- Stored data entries
•••

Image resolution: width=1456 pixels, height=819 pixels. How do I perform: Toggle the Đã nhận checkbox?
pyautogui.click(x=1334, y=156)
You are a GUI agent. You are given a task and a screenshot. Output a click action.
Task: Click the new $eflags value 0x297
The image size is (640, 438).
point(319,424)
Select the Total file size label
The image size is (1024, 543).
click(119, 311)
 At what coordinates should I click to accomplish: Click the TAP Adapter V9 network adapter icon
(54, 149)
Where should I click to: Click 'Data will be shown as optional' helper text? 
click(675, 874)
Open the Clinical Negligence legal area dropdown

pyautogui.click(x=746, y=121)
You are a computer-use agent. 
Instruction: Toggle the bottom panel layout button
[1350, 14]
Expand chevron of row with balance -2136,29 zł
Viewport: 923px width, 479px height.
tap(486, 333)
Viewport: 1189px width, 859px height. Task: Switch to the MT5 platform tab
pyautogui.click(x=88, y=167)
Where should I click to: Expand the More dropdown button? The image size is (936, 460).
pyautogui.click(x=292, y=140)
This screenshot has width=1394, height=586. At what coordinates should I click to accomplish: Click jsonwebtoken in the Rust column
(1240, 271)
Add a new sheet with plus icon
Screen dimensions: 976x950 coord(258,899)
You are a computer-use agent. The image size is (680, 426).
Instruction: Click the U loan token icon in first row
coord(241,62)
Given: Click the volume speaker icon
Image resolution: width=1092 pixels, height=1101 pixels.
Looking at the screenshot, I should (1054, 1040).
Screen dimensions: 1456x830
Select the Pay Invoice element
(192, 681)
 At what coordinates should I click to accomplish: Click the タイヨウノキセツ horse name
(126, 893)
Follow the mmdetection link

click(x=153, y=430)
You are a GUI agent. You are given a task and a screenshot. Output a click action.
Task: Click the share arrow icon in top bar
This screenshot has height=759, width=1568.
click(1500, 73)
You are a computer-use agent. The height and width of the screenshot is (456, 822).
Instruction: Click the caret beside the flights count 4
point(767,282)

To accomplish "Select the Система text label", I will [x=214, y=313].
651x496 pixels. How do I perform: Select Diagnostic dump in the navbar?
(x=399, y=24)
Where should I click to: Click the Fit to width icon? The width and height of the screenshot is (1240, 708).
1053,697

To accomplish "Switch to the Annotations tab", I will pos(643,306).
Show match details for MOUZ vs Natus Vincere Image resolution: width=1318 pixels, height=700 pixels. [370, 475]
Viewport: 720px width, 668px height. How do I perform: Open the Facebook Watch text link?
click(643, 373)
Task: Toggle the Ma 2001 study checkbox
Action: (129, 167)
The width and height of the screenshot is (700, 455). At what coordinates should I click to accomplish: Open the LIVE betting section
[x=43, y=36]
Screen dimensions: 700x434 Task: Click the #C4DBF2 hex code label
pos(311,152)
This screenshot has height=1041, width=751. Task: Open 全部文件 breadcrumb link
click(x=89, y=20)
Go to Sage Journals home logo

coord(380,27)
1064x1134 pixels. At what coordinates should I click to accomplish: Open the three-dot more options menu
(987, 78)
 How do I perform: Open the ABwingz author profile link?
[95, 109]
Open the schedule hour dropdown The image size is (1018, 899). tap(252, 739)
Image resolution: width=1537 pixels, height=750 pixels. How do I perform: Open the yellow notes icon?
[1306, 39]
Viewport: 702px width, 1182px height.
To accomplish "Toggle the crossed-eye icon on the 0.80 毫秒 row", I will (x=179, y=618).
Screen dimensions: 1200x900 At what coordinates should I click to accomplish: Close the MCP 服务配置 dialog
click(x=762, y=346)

•••

- Task
Of the lines above, output exactly those from the line bearing "Select the Pay Invoice element" through the line bearing "Open the schedule", inclusive.

- Expected answer
Select the Pay Invoice element
(192, 681)
 At what coordinates should I click to accomplish: Click the タイヨウノキセツ horse name
(126, 893)
Follow the mmdetection link

click(x=153, y=430)
You are a GUI agent. You are given a task and a screenshot. Output a click action.
Task: Click the share arrow icon in top bar
This screenshot has height=759, width=1568.
click(1500, 73)
You are a computer-use agent. The height and width of the screenshot is (456, 822).
Instruction: Click the caret beside the flights count 4
point(767,282)

To accomplish "Select the Система text label", I will [x=214, y=313].
651x496 pixels. How do I perform: Select Diagnostic dump in the navbar?
(x=399, y=24)
Where should I click to: Click the Fit to width icon? The width and height of the screenshot is (1240, 708).
1053,697

To accomplish "Switch to the Annotations tab", I will pos(643,306).
Show match details for MOUZ vs Natus Vincere Image resolution: width=1318 pixels, height=700 pixels. [370, 475]
Viewport: 720px width, 668px height. How do I perform: Open the Facebook Watch text link?
click(643, 373)
Task: Toggle the Ma 2001 study checkbox
Action: (129, 167)
The width and height of the screenshot is (700, 455). At what coordinates should I click to accomplish: Open the LIVE betting section
[x=43, y=36]
Screen dimensions: 700x434 Task: Click the #C4DBF2 hex code label
pos(311,152)
This screenshot has height=1041, width=751. Task: Open 全部文件 breadcrumb link
click(x=89, y=20)
Go to Sage Journals home logo

coord(380,27)
1064x1134 pixels. At what coordinates should I click to accomplish: Open the three-dot more options menu
(987, 78)
 How do I perform: Open the ABwingz author profile link?
[95, 109]
Open the schedule hour dropdown The image size is (1018, 899). tap(252, 739)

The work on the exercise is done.